In the UK we all want the same thing: we want growth, we want jobs and we want prosperity. We, and our members, feel the best way to achieve this is by driving the growth agenda from the heart of the EU. This will be a central theme in EEF's manifesto which will be published ahead of the European Elections next year.

This doesn't mean that the EU does not need to change, quite the opposite, we have a number of challenges in Europe; we have the highest taxation of any major trading block, the highest energy costs and the highest employment costs.

Europe has shown some progress in structural change, in the energy market, and the labour market, all good, but not enough. Europe needs policies for growth; there needs to be a focus on the real economy, on competitiveness and Europe must change in how it operates.

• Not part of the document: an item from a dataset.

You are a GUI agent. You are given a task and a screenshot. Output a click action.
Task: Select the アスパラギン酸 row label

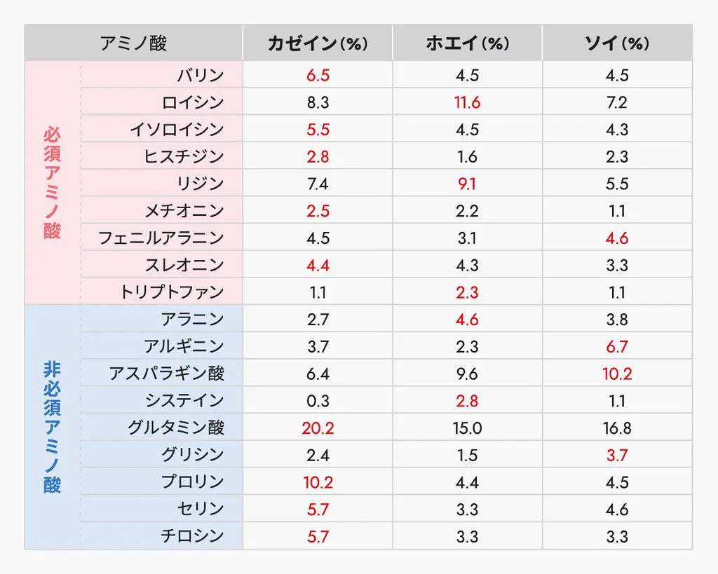click(x=167, y=373)
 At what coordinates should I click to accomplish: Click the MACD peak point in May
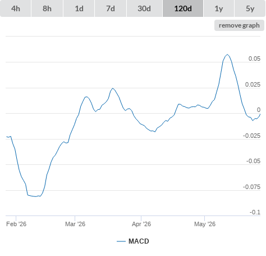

On Monday the EU Competitiveness Council of Member States will meet to discuss, amongst other items, preparations for the European Council of Heads of State in February on industrial strategy for the EU.

We need to re-industrialise Europe. This does not mean subsidising industry, but Europe must promote industry and rebalance the economy. The focus must be on global competitiveness.

European policy is also an important part of the policy mix for manufacturers in the UK. Much of the regulation that our member companies are subject to originates from Brussels, but it is nonsensical to think that if the UK left the EU we would a) not have legislation of our own and b) not need to confirm to this legislation anyway without any influence over its development.One of the other key issues to be addressed in Brussels is the distance between policy makers and the impacts of their policies. Often the Commission plays little or no role in the implementation or, importantly, the enforcement of the directives they develop or the monitoring of the impacts of European legislation on businesses. Industry needs to work with the Commission to help them understand the reality of business and understand how policies can be developed which work with the grain of business and constructively highlight where it is going wrong.

European politics is still dominated by a stark division between policy makers and industry. This is clear in debates on labour market reforms, climate change policy and health & safety regulations. We need to seek common ground and debate the areas where we have less agreement.

This constructive, evidence based debate from EEF has led to a number of significant policy wins in the UK, such as the Energy Intensive Industry package, reforms of capital allowances, a constructive debate on skills and the on-going deregulation agenda.

Competitiveness must be at the heart of policy development across the whole Commission. The EU have committed to a competitiveness test, this must now be delivered, but not just following the impact assessment of Commission proposals, but this test must be also run after the Council and EU Parliaments have changed the legislation. If at either of these points the Competitiveness test is failed, then the policy must be reconsidered. In addition the Commission should establish a formal mechanism to regularly assess competitiveness impacts of all policy, including policies already in place, such as REACH.

Ahead of the European Council meeting in February, the Competitiveness Council must focus on how we deliver a competitive, robust and prosperous industrial base in Europe. We must focus on smarter regulation and competitive energy and climate policy as well as an industrial policy framework that provides innovation support, enables access to markets, addresses access to finance, and skills and training.

And politicians and prospective MEPs should keep their focus on the size of the prize as well. Not just being elected, but shifting the debate to properly position Europe as key to our long term prosperity and influence across the globe.